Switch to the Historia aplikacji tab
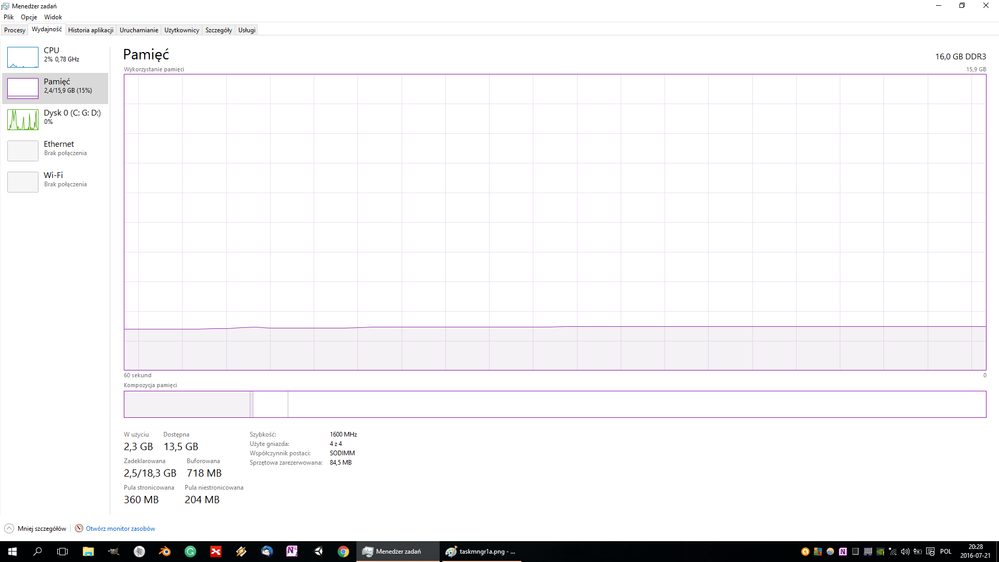 pyautogui.click(x=90, y=30)
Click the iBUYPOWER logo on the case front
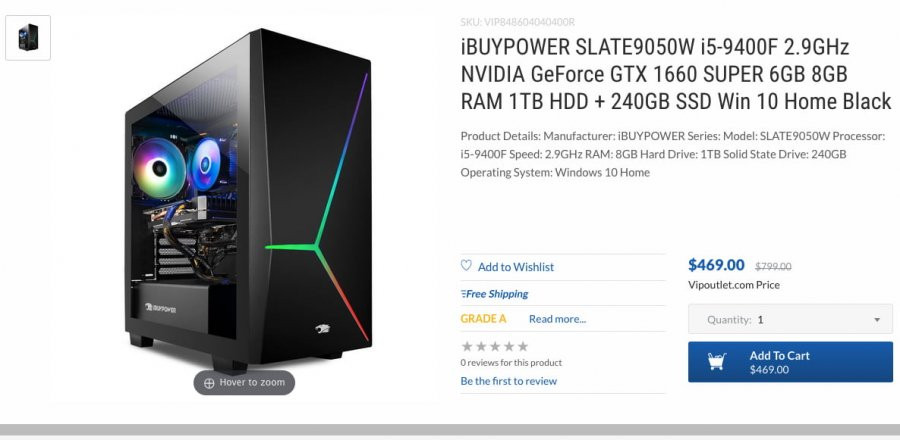900x440 pixels. (x=323, y=329)
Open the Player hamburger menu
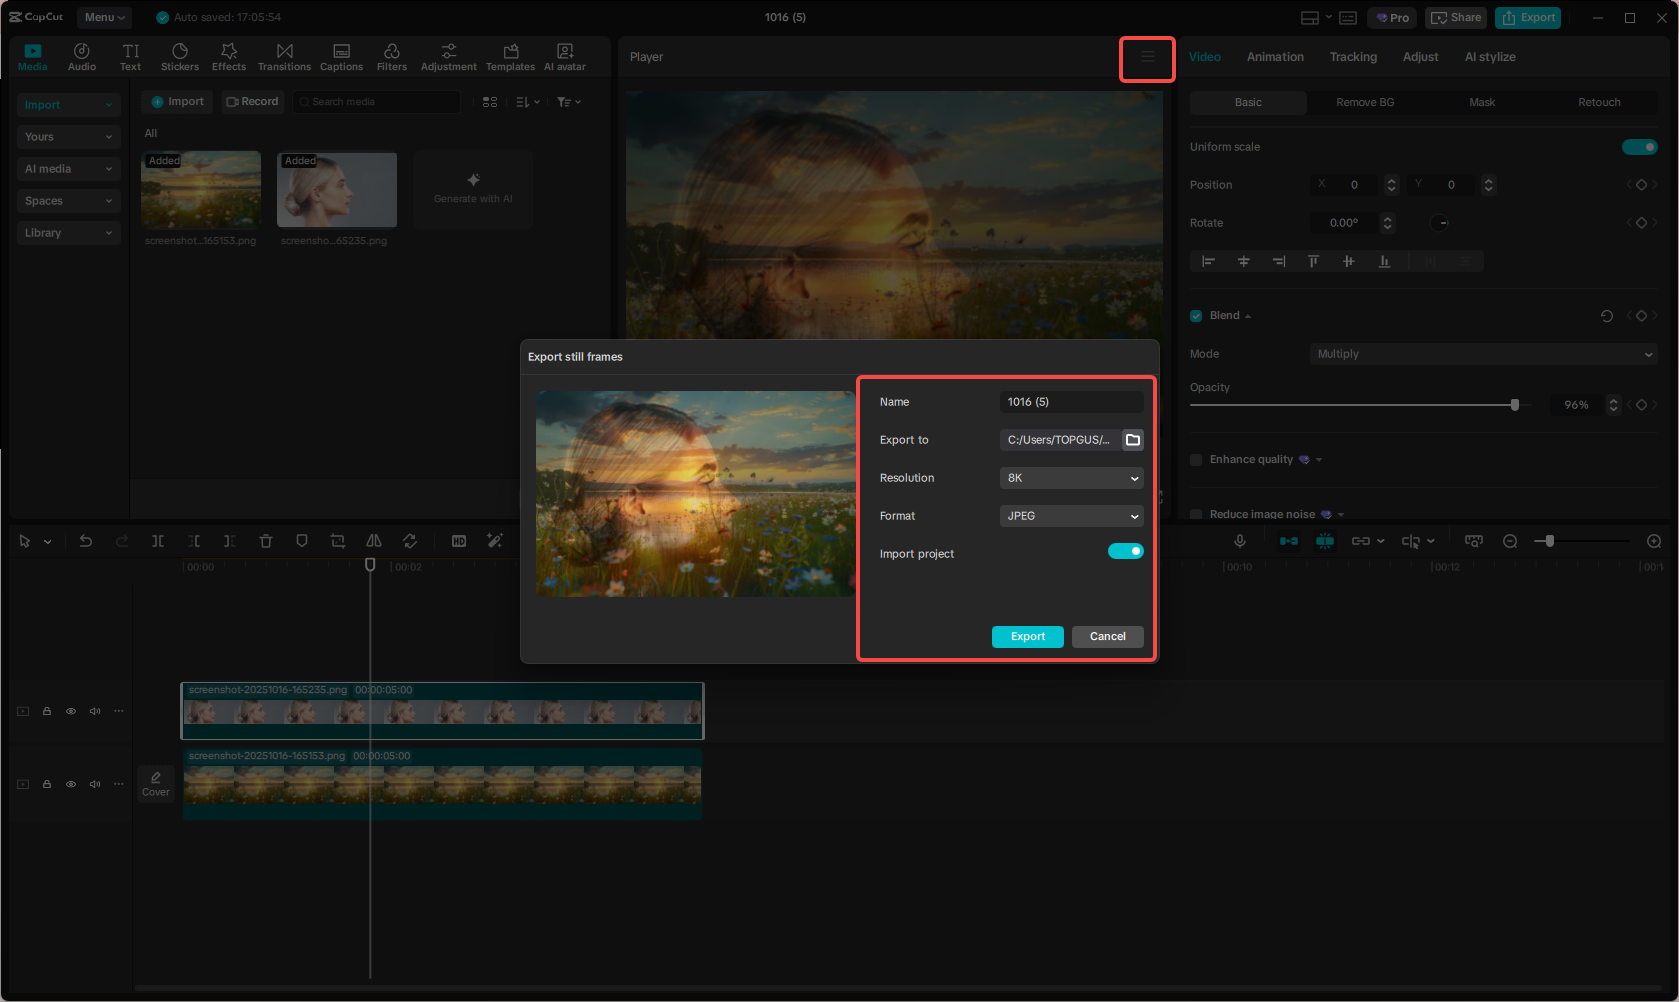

----------------

Retype the material from the line that contains "Click the iBUYPOWER logo on the case front" through its end, both ends included. Leave the pictures out of your answer.

Click the iBUYPOWER logo on the case front
900x440 pixels. (x=323, y=329)
Open the Player hamburger menu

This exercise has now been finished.